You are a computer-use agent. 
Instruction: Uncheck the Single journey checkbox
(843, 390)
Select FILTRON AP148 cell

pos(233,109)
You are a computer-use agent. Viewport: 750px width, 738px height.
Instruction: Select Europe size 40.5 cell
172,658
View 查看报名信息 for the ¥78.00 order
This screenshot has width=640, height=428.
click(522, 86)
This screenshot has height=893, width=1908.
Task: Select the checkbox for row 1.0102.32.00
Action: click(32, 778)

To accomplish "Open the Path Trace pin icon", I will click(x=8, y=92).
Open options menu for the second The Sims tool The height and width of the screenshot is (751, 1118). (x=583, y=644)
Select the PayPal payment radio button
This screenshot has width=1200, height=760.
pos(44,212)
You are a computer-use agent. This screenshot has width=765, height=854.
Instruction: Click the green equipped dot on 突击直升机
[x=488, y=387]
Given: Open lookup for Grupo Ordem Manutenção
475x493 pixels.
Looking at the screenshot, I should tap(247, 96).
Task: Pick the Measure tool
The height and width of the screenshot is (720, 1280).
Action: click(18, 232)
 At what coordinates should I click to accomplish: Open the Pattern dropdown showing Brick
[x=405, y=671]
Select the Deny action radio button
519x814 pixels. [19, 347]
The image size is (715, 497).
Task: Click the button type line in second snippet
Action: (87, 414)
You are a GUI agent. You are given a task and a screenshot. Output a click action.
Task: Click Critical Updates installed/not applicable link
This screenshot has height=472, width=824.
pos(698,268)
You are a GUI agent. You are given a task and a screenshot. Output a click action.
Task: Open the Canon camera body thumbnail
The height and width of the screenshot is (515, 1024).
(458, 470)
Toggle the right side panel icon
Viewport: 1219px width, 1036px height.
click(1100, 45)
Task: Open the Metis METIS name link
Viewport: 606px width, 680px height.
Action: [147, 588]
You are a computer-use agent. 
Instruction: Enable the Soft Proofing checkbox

___

→ The task
In full and word for word, reproduce the data above.

→ Task result
You are a computer-use agent. 
Instruction: Uncheck the Single journey checkbox
(843, 390)
Select FILTRON AP148 cell

pos(233,109)
You are a computer-use agent. Viewport: 750px width, 738px height.
Instruction: Select Europe size 40.5 cell
172,658
View 查看报名信息 for the ¥78.00 order
This screenshot has width=640, height=428.
click(522, 86)
This screenshot has height=893, width=1908.
Task: Select the checkbox for row 1.0102.32.00
Action: click(32, 778)

To accomplish "Open the Path Trace pin icon", I will click(x=8, y=92).
Open options menu for the second The Sims tool The height and width of the screenshot is (751, 1118). (x=583, y=644)
Select the PayPal payment radio button
This screenshot has width=1200, height=760.
pos(44,212)
You are a computer-use agent. This screenshot has width=765, height=854.
Instruction: Click the green equipped dot on 突击直升机
[x=488, y=387]
Given: Open lookup for Grupo Ordem Manutenção
475x493 pixels.
Looking at the screenshot, I should tap(247, 96).
Task: Pick the Measure tool
The height and width of the screenshot is (720, 1280).
Action: click(18, 232)
 At what coordinates should I click to accomplish: Open the Pattern dropdown showing Brick
[x=405, y=671]
Select the Deny action radio button
519x814 pixels. [19, 347]
The image size is (715, 497).
Task: Click the button type line in second snippet
Action: (87, 414)
You are a GUI agent. You are given a task and a screenshot. Output a click action.
Task: Click Critical Updates installed/not applicable link
This screenshot has height=472, width=824.
pos(698,268)
You are a GUI agent. You are given a task and a screenshot. Output a click action.
Task: Open the Canon camera body thumbnail
The height and width of the screenshot is (515, 1024).
(458, 470)
Toggle the right side panel icon
Viewport: 1219px width, 1036px height.
click(1100, 45)
Task: Open the Metis METIS name link
Viewport: 606px width, 680px height.
Action: [147, 588]
You are a computer-use agent. 
Instruction: Enable the Soft Proofing checkbox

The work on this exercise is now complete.